退去強制命令等取消、国籍存在確認請求事件

被告 準 備 書 面 (4)

 任意認知に受理が必要とされる根拠について、以下のとおり主張を追加する。

1 既に被告準備書面3で述べたとおり、民法781条が、「認知は届け出ることによってこれをする」として、右身分行為の成立要件を届出を必要とする要式行為と定めたことから、受理が要件として必要となると解されるものであるが、同条が「戸籍法の定めるところにより」と規定して、右届出の方式や手続等を戸籍法に委ねているところ、この届出に関する1戸籍法の規定の解釈からも、任意認知の成立要件に受理が必要と解されるところである。

2 すなわち、戸籍法は、同法25条から22条にかけて、第4章「届出」とし、うち同法25条から48条にかけ、届出に関する通則規定を、49条以下に各種届出に関する規定を定め、認知については、第3節「認知」として、同法60条から65条にかけて規定を置いている(なお、同法28条以下は、第6章「雑則」とされている。)。

3 これらのうち、同法34条2項が、「市町村長は、特に重要であると認める事項を記載しない届書を受理することはできない」と定めていること、並びに、同法48条1項、28条及び29条から、各種戸籍の届出が戸籍事務管掌者に受理されない場合、届出人は、不受理の証明書を受けられるとともに、家庭裁判所に対し、不受理処分の不服申立てをすることができ、右申立てに対しては、家庭裁判所は戸籍事務管掌者に対し届出の受理を命じる旨の形成的裁判ができる(特別家事審判規則15、17条)ことになるが、このような救済手続を設けたこと自体が、正しく受理処分がなければ届出は効力が生じないことを前提にしたものと言わざるを得ないものであることのほか、同法42条が在外公館で受理した書類の送付について、同法45条が届出を受理した場合の追完について、同法46条が期間経過後の届出の受理について、同法47条が死亡前に郵送した届書の受理にっいて、同法131条が市町村長の届出の不受理についての過料について、戸籍法施行規則20、21条が届出の受理処分したときの手続について、それぞれ受理に関連して個別的な規定を定めていることも合わせ考えると、戸籍法上の届出は受理をその要件と解していることは動かし難いところである。

4 そして、右各規定が、それぞれ戸籍法第4章届出の通則規定及び同法第6章雑則に置かれていることからすると、戸籍法は、届出1般について、要件として受理を必要としているものと解されるから、届出についての各則に当たる任意認知の届出についても、これらの規定が当然に及ぶものと解される。

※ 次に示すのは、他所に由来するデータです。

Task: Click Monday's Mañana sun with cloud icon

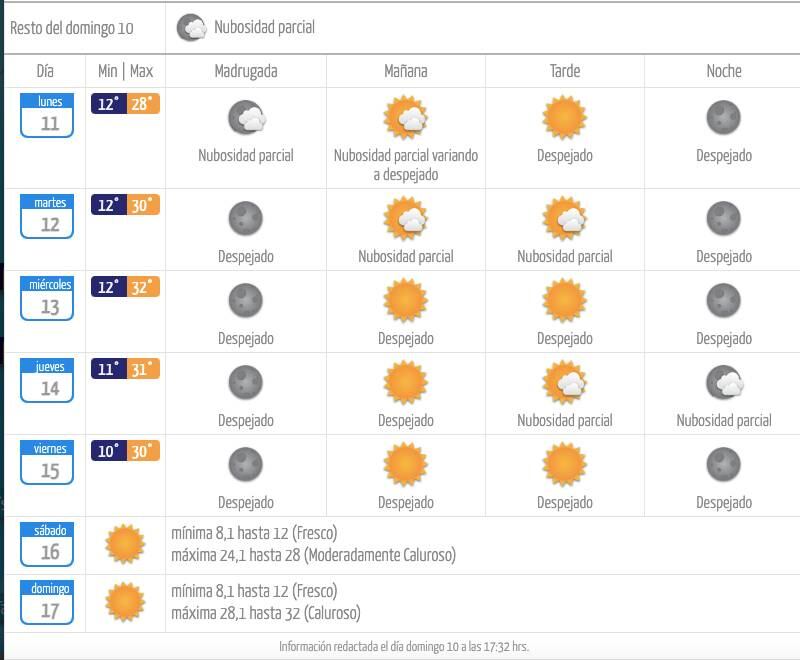Action: coord(405,118)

5 他方、同法60条以下には、「受理」の文言はみられないが、任意認知に係わる同法60、61条も同法29条と同じく届書の記載事項にっいて定めるものであって、任意認知の届出に関する重要事項を定める規定にほかならず、その形式的な内容からすると、受理の際の形式的審査事項の1つを定めるものと解される。そうすると、同法60、61条は、受理が要件として必要とされる根拠になるものであって、これに受理の文言がないことをもって、届出の成立要件に受理を排斥する積極的な根拠にはならないことは言うまでもないところである。